→ **Task requirements**
Transcribe the stretch of the essay on biohacking from "From where I’m" through "around USD 300,000.".

In the context of his impeachment back in 1998, former U.S. President Bill Clinton, is quoted as having rationalized his behavior by saying: ‘It depends on what is, is.’
In a post COVID-19 world (assuming there will be one) a similar statement might be ‘ It depends on what the haves have…’
Up ahead, we assume (or at least we hope) that some degree of normalcy will be restored to our daily lives after this Coronavirus crisis has passed. But things will never be the same again when it comes to what we take for granted and what we cherish. Our friends and family will be much more important to us, our whims and fantasies less so. The Coronavirus will have taught us a lesson that we will never forget. The ‘simple things’ will take on a new value.
At least some of us will respond like that.
The haves and the have-not’s story will also be different.
My inkling is that the balance of power will shift. The traditional view of those who have wealth, privilege, expensive toys, palatial mansions etc. will no longer evoke envy and aspiration.
From where I’m standing, the most sought-after privilege will very likely be an individual’s ability to live a more wholesome life.
And self-awareness is the first step to acquiring that.
I got to thinking about all this yesterday as I was reading a fascinating article on the topic of biohacking, which was explained as ‘tapping into and minutely tweaking your biology so you become a super-improved version of yourself – stronger, smarter and supposedly alive for longer.’
My reaction swung between amazement, terror and back again.
Biohacking is not something for which you can nip into a wellness center on your lunch break and get back to work as a brand new you. The process has several elements and takes some considerable time. It also costs what for most people is a lot of money. The most exclusive bespoke package apparently costs around USD 300,000.
There may well be a self-awareness program attached to biohacking, but to be thoroughly ‘hacked’ you’d probably have to commit to a significant financial outlay.
A standalone self-awareness course costs a lot less.
That said: whether you would consider shelling out big bucks to become Superman or Superwoman is entirely your business. But if you haven’t first sorted yourself out in terms of who you are, your strengths and weaknesses, your perceived wants and your needs and your motivating drives, all the hacking in the world won’t make you a better person.
And anyway, if you were Superwoman, or Superman, who would you hang out with? Would anyone else be super enough for you?

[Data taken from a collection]
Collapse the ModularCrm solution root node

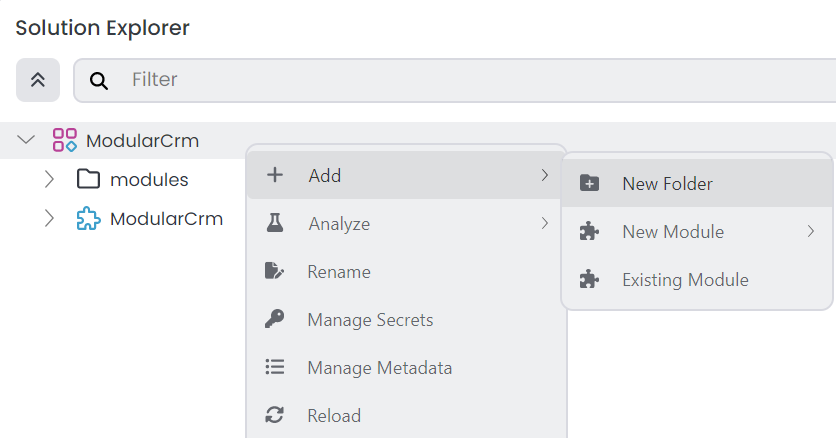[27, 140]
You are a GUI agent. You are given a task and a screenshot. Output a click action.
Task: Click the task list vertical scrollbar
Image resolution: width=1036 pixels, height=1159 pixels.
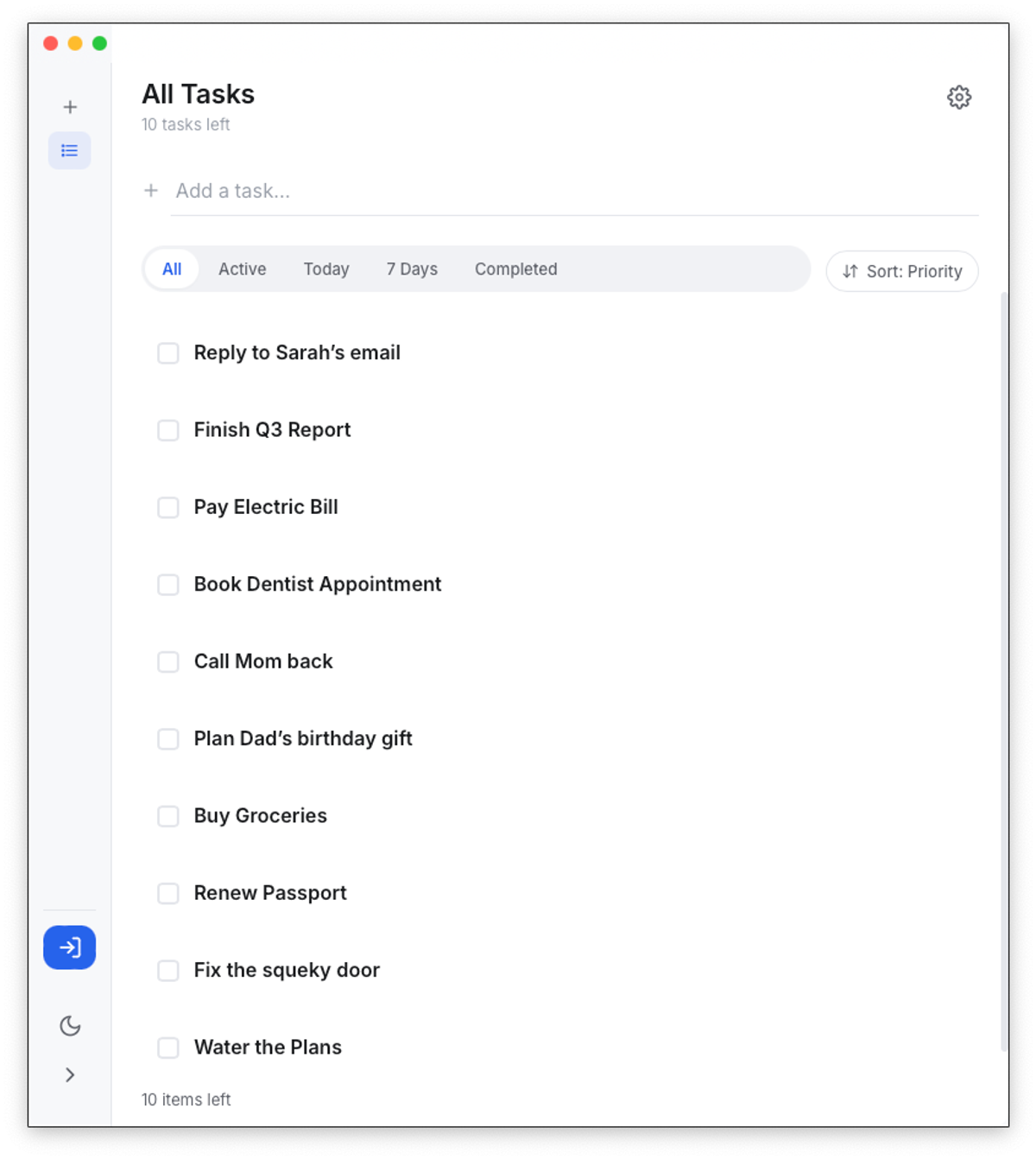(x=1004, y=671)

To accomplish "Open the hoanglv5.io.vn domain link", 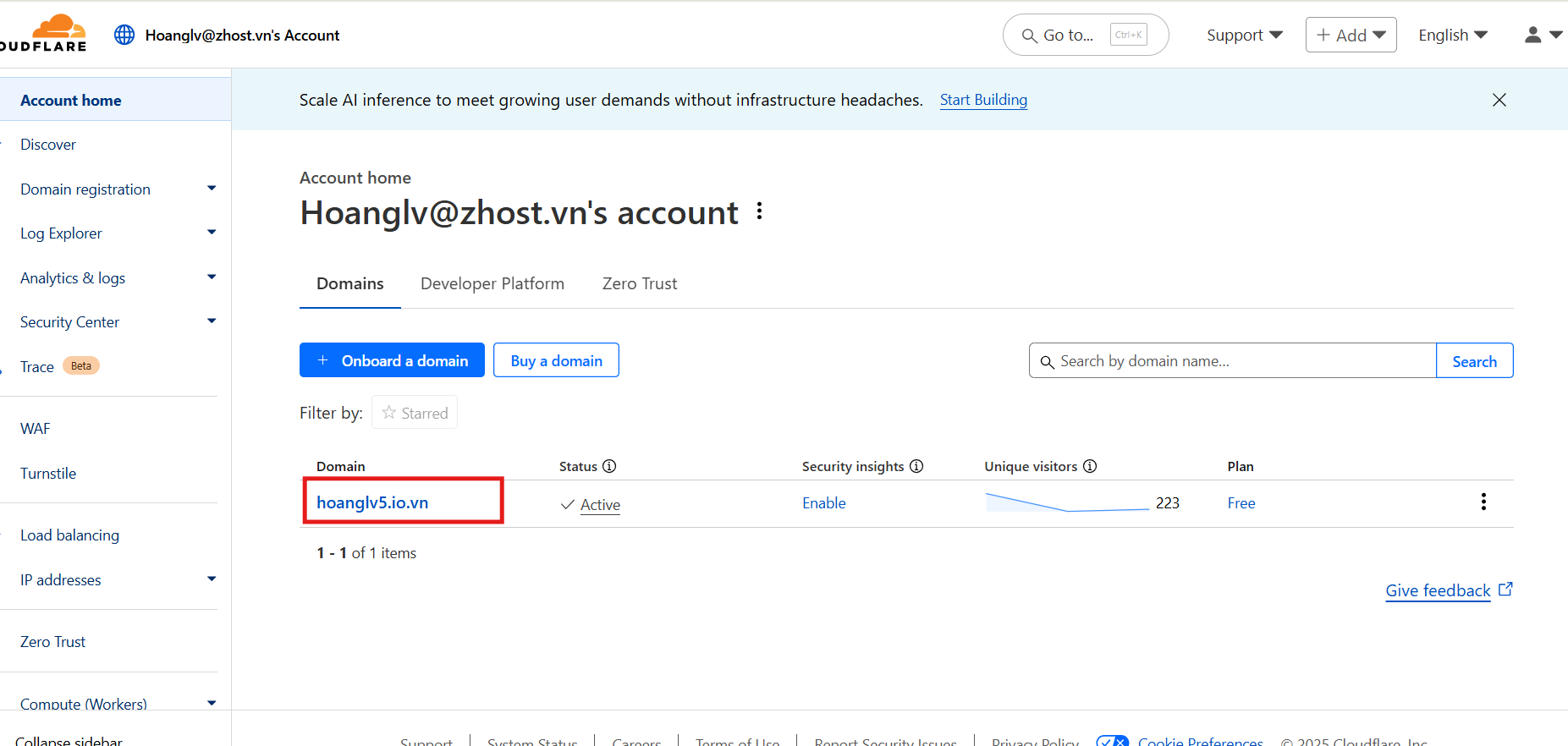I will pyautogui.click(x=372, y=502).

→ **Task response**
From where I’m standing, the most sought-after privilege will very likely be an individual’s ability to live a more wholesome life.
And self-awareness is the first step to acquiring that.
I got to thinking about all this yesterday as I was reading a fascinating article on the topic of biohacking, which was explained as ‘tapping into and minutely tweaking your biology so you become a super-improved version of yourself – stronger, smarter and supposedly alive for longer.’
My reaction swung between amazement, terror and back again.
Biohacking is not something for which you can nip into a wellness center on your lunch break and get back to work as a brand new you. The process has several elements and takes some considerable time. It also costs what for most people is a lot of money. The most exclusive bespoke package apparently costs around USD 300,000.